Paul McCartney in 2003, playing the same guitar he used for recording "Yesterday." Photo by Chris Floyd, used by permission.
Robert Anton Wilson was not much of a Beatles fan (or even a pop music fan), but Robert Shea certainly was. And certainly there are RAW fans who are huge Beatles fans, such as John Higgs and myself. (Here is John's Paul McCartney playlist, and mine.)
While we wait for the new McCartney III album to come out in a few days, I thought I would direct your attention to Ian Leslie's piece, "64 Reasons To Celebrate Paul McCartney." I think it may be the best piece of music criticism I've ever read; I hope Ian Leslie, whom I never heard of until yesterday, turns it into a book. Even the links in the article are good, such as Leslie's "deep cuts" playlist on Spotify.
Here is my reaction to couple of Leslie's statements:
I’ve always wondered what I would say if I saw him in the street around there. [Leslie's a Brit, so he gets to walk by MPL Communications every so often, and brag about it a little -- Tom]. I think about which obscure song or album I would pick to tell him was my favourite, just so he knew I wasn’t some casual fan.
I have a recurring fantasy that I somehow find myself in an elevator with McCartney, and I start softly singing "Did We Meet Somewhere Before?," a McCartney tune that as I far as I know has still not officially released.
McCartney’s reputation has never fully recovered from the shredding it took when The Beatles broke up. He is still compared unfavourably to his most important creative partner. Lennon is soulful, deep, and radical; McCartney is shallow, trivial and bourgeois. That dualism, which took hold in 1970 and was reinforced by Lennon’s horribly premature death, still holds sway. Probably if you asked most people who know a little about The Beatles to say who they found most interesting, John would be the most common answer. If you surveyed Beatles nerds I suspect they would be more likely to say Paul, since the more you learn about the band you more stunned you are by what he brought to it.
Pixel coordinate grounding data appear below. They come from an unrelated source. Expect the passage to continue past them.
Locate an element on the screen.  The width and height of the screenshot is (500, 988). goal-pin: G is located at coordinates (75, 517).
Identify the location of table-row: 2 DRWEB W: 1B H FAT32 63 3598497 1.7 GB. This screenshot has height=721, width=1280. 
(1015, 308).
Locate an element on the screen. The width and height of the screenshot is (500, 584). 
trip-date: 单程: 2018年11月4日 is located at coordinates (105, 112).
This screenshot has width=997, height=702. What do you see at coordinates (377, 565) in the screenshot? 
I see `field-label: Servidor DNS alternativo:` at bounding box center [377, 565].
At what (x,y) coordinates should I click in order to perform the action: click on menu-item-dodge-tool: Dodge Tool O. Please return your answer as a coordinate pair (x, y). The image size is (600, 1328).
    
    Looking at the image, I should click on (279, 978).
[This is not a "reaction," as I wrote it in April as a letter of comment to William Breiding's fanzine, "Portable Storage," but notice that as a "Beatles nerd," I am thinking along the same lines, just as Leslie suggested. This is in response to a discussion in William's zine about favorite Beatles:]
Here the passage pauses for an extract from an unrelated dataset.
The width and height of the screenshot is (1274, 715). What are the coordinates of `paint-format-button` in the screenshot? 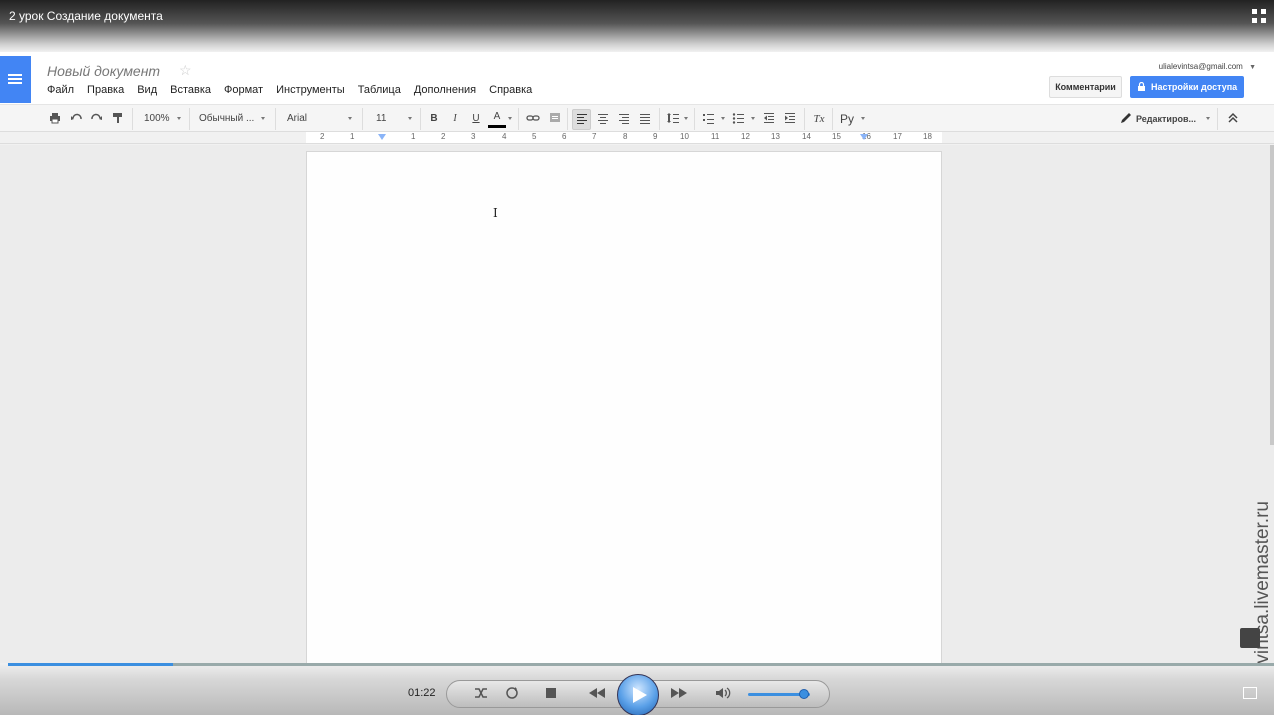 It's located at (118, 119).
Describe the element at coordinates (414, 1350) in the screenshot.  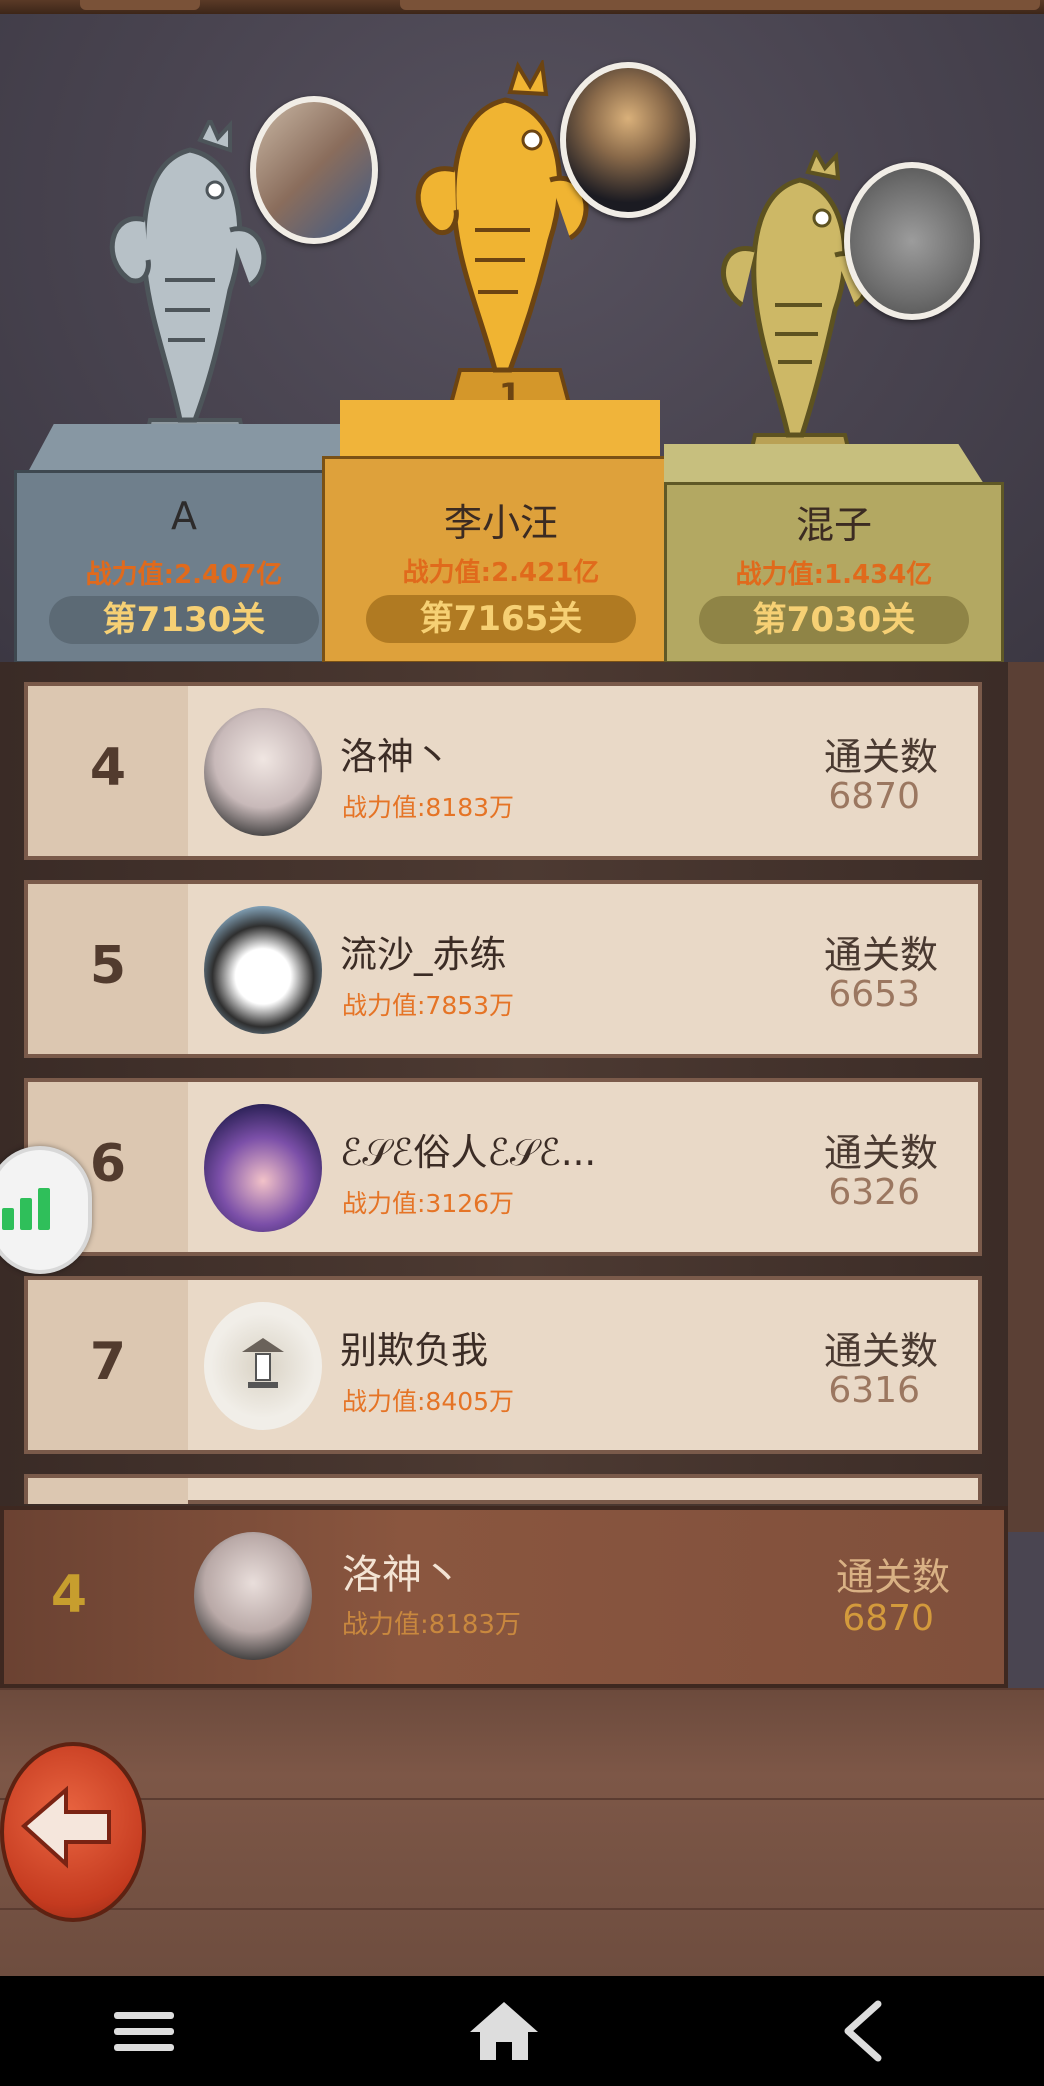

But I wonder how many people are like me. I have not a fixed favorite Beatle all of my life; my choice has changed over the years. As a teen, my favorite was George. He seemed to be kind of an underdog, only allowed a couple of songs per album, and "All Things Must Pass" was the first really good solo album. Then, too, the organized the charity concert for Bangla Desh, which coaxed a great live performance out of Bob Dylan.
Then John Lennon was a favorite for awhile -- he seemed like the intellectual of the bunch, the one who seemed the most interesting, and the one whose songwriting seemed to hold up the best after the Beatles broke up.
But as I aged, I decided Paul was my favorite. In many ways, he seems the most adult of the Beatles, the one who valued children and treated them well, the one who was loyal to women and seemed to treat them well, too, and the one who always seemed to be working hard at his art. He has been the one who has regularly toured, allowing fans to see him, and who has worked all the time on new recording projects, and gone out of his way to challenge himself with different approaches -- he even made electronic music albums that no one noticed for a long time. I finally got to see him live in Cleveland a couple of years ago.